3

我对相当大的 csv 文件有一点问题。我能够编写简单的 bash/awk 脚本,但是对于我有限的 awk/bash 编程经验来说,这个问题更难解决。

问题:

  • 我所有的文件都在文件夹中。文件夹有偶数个需要成对修剪的 csv 文件(我将用这种方式进行解释)。文件命名如下:f1L、f1R、f2L、f2R、f3L、f3R、...、fnL、fnR。

  • 文件需要成对阅读,即。f1L 与 f1R。f2L 与 f2R 等等

  • 文件有两个逗号分隔的字段。f1L(文件开始/结束)和 f1R,看起来像

f1L (START)
1349971210, -0.984375 
1349971211, -1.000000 

f1R (START) 
1349971206, -0.015625
1349971207, 0.000000

f1L (END)
1350230398, 0.500000
1350230399, 0.515625

f1R (END) 
1350230402, 0.484375
1350230403, 0.515625

我想用 awk 做的是:

  1. 读取记录 1,f1L 的字段 1(即 1349971210),然后读取记录 1,f1R 的字段 1(即 1349971206)。
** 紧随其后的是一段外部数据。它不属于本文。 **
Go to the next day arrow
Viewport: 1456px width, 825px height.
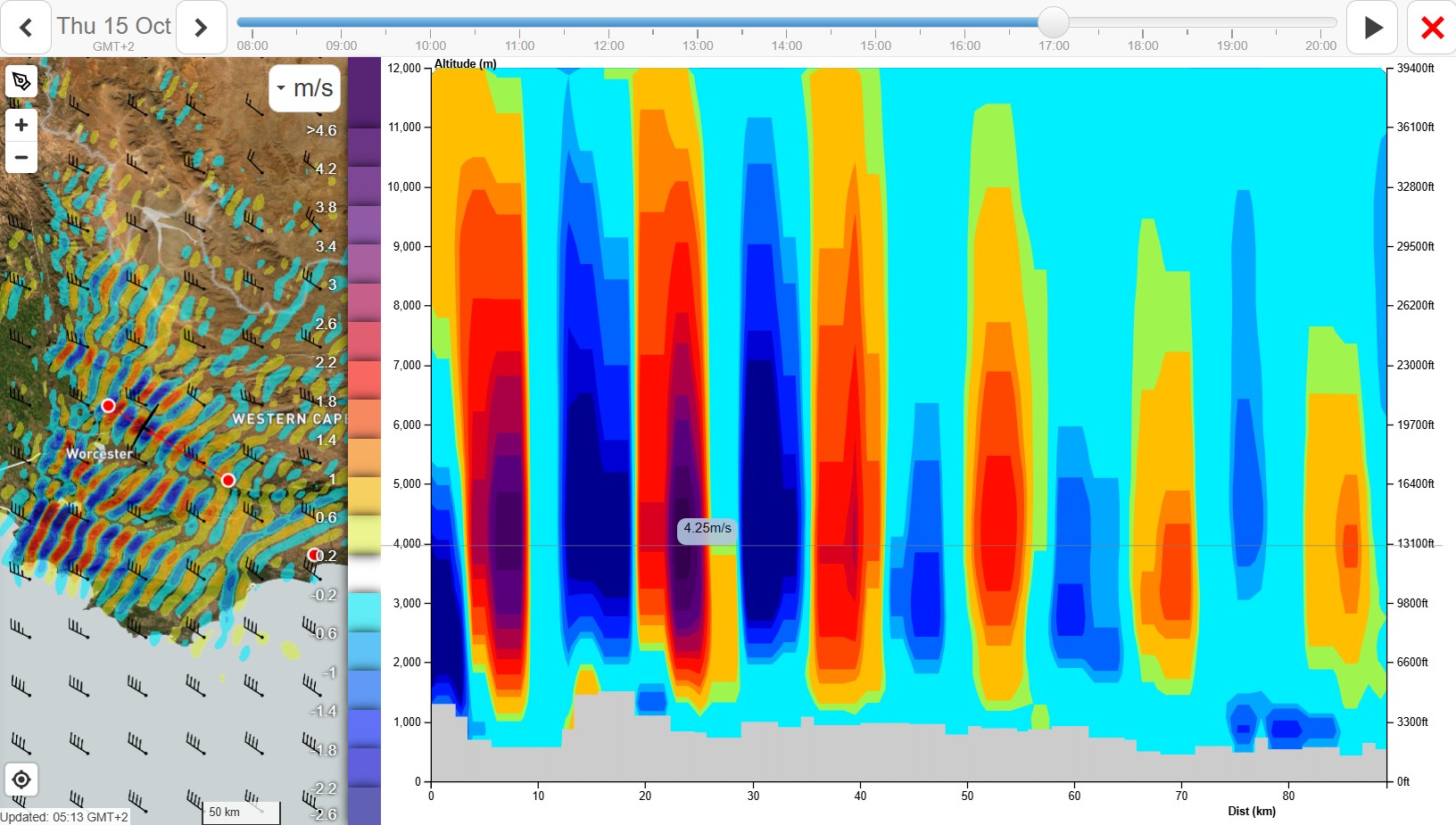click(201, 28)
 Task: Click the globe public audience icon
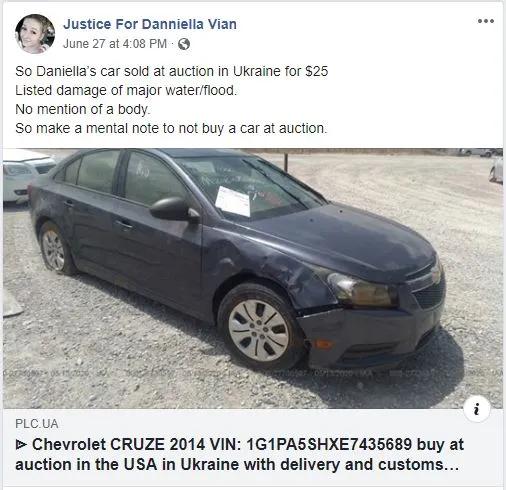click(x=184, y=44)
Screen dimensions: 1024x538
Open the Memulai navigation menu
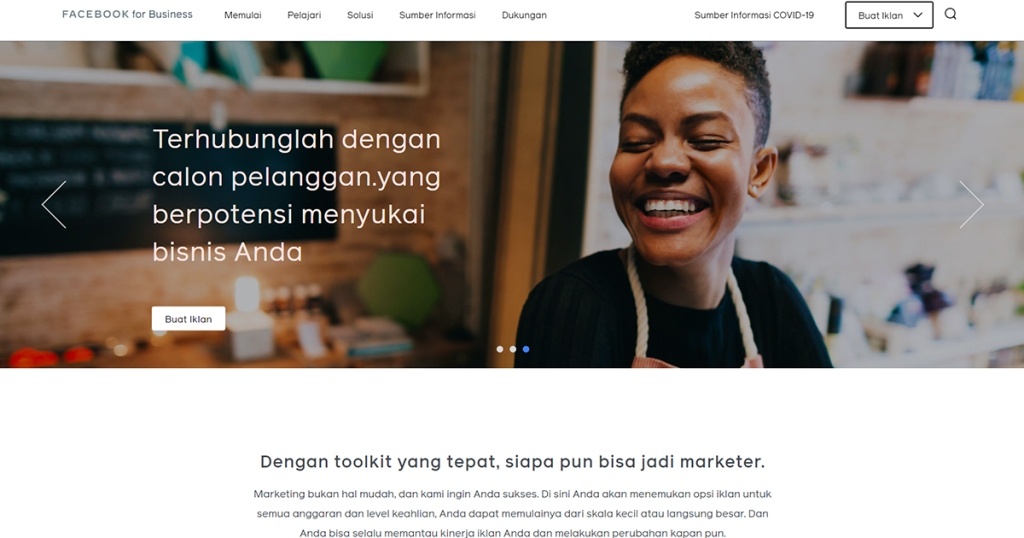tap(243, 15)
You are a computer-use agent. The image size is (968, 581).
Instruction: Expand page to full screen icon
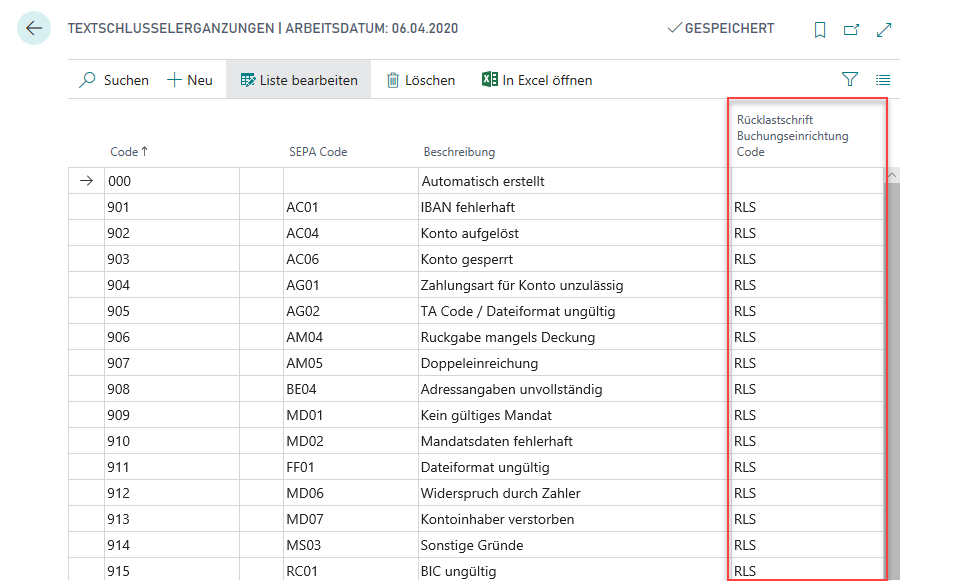click(x=884, y=30)
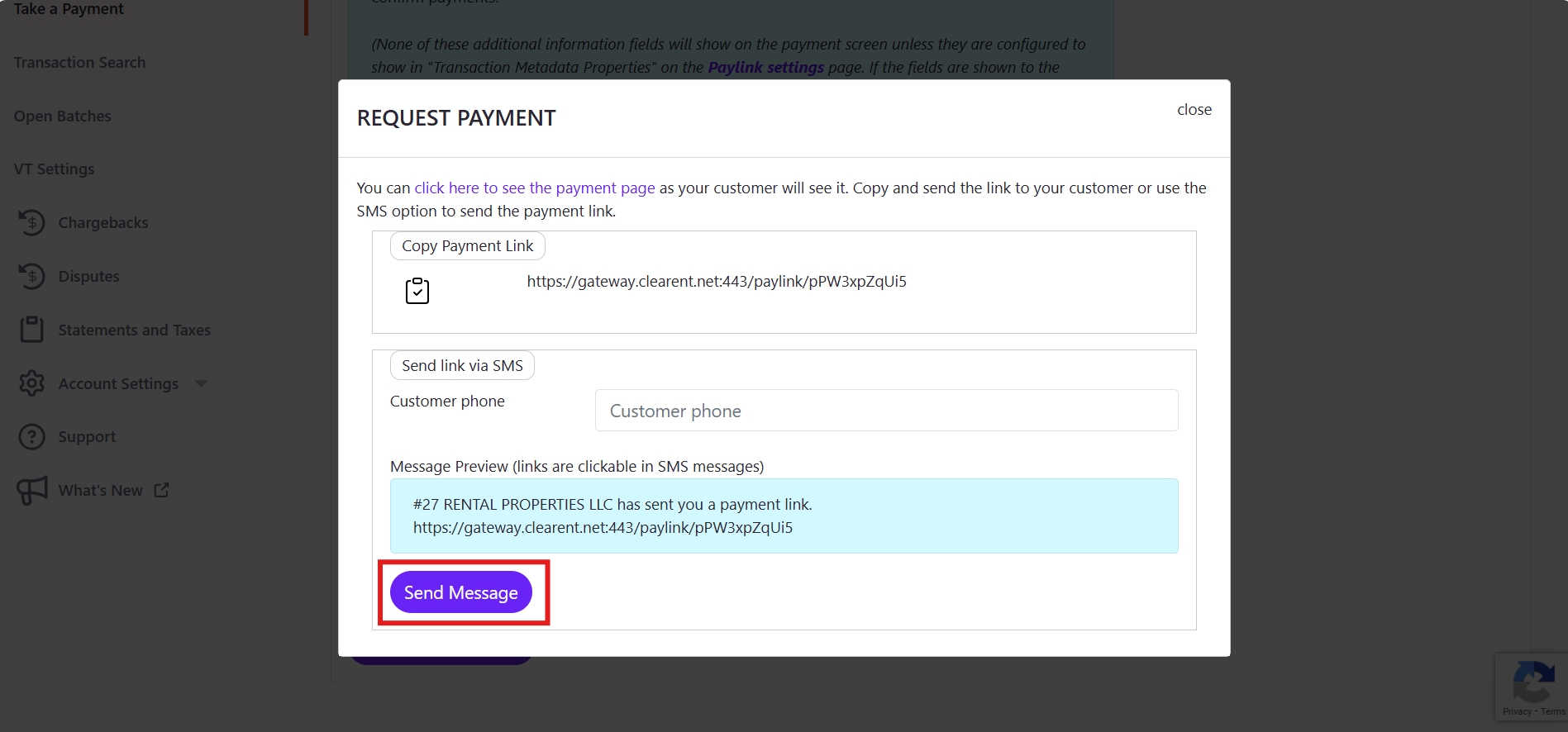
Task: Close the Request Payment dialog
Action: pos(1194,110)
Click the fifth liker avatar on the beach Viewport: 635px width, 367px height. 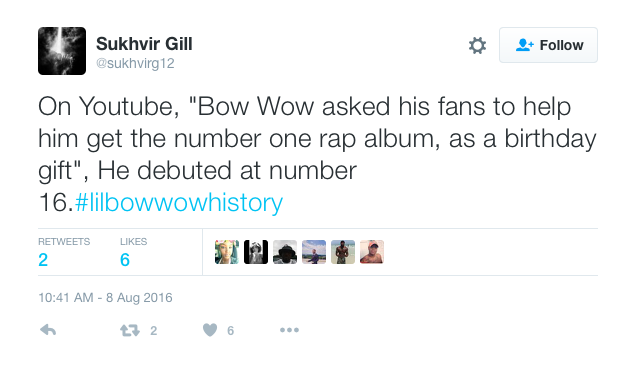[343, 252]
然后取两个值的最大值(即 x1 = 1349971210)。
  2. 读取最后一条记录,f1L 的字段 1(即 1350230399),然后读取最后一条记录,f1R 的字段 1(即 1350230403)。然后取最小值(即 x2 = 1350230399)。
  3. 然后提取并以相同的名称重新保存 f1L 和 f1R 中大于/等于 x1 和小于/等于 x2 之间的所有行。
  4. 对我目录中的所有对重复该过程。

想知道你们中是否有人对使用 bash/awk 的小脚本有任何建议来完成工作。

4

3 回答 3

1

我尝试包括所有必要的完整性检查并最小化磁盘 I/O(假设您的文件足够大以至于读取它们是时间限制因素)。此外,不必将文件作为一个整体在内存中读取(假设您的文件可能比可用 RAM 更大)。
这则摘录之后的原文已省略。